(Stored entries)
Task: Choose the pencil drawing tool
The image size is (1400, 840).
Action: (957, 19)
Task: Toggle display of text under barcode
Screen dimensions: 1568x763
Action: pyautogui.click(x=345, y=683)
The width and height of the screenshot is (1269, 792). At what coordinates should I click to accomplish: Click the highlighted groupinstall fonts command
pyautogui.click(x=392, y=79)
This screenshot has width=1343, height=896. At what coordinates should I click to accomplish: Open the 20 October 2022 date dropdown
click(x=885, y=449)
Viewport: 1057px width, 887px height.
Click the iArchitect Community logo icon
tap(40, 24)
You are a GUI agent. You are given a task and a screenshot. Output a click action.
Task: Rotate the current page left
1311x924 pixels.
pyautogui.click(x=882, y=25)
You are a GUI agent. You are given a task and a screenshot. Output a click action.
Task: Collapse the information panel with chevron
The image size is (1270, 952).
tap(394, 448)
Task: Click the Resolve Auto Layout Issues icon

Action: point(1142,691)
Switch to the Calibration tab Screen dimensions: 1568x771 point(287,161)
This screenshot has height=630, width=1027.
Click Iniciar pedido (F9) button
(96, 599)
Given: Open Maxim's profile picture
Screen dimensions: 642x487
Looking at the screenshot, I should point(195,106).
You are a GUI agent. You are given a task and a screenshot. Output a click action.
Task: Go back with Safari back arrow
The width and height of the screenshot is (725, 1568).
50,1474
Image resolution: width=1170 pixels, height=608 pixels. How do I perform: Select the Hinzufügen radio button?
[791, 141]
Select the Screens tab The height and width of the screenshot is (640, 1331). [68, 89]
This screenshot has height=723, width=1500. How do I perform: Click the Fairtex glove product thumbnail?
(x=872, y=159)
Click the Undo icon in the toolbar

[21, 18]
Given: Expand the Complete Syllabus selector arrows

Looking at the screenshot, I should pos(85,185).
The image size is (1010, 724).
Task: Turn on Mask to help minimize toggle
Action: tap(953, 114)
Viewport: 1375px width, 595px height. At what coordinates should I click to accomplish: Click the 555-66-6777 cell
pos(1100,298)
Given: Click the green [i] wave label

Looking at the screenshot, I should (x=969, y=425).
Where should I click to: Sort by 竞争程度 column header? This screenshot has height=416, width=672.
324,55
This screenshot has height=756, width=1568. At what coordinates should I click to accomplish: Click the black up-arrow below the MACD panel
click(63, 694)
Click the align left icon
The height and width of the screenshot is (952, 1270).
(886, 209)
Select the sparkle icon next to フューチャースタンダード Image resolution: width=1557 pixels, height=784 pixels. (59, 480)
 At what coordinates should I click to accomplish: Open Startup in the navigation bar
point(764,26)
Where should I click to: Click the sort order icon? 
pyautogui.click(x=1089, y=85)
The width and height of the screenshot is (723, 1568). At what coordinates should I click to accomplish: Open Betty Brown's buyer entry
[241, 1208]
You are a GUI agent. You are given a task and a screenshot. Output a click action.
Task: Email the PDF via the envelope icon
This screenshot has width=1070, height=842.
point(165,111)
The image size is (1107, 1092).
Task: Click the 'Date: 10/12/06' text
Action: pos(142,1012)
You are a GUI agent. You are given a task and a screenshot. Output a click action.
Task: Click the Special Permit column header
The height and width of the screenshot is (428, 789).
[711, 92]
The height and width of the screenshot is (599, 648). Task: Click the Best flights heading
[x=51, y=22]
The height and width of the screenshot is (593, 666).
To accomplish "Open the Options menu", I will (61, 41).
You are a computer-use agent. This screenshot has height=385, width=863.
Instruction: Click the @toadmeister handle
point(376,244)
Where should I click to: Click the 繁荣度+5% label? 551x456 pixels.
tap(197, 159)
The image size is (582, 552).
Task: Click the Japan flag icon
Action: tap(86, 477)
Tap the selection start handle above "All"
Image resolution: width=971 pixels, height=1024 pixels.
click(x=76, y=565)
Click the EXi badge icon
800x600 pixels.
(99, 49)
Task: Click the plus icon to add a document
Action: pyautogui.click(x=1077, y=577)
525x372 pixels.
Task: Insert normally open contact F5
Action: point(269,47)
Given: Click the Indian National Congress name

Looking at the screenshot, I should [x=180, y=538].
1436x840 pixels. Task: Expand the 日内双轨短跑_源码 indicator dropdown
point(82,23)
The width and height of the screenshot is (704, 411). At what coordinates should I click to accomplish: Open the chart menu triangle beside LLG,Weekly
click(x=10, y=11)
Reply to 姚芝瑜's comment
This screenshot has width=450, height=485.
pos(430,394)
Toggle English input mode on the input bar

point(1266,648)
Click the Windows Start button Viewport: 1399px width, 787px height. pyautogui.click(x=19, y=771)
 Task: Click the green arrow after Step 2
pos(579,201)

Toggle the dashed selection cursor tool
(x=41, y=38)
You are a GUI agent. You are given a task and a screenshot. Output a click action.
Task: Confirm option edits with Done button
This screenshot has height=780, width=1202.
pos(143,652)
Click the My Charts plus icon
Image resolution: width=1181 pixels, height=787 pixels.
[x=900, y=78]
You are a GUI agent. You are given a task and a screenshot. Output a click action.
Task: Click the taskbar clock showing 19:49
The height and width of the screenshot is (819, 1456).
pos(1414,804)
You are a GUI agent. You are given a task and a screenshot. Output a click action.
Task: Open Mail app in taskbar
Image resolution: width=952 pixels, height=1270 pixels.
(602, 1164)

Task to complete
Collect each line of the data above that contains the string "point".

Result
Action: point(1142,691)
Switch to the Calibration tab Screen dimensions: 1568x771 point(287,161)
Looking at the screenshot, I should point(195,106).
point(764,26)
point(165,111)
point(376,244)
Action: point(269,47)
point(82,23)
point(1266,648)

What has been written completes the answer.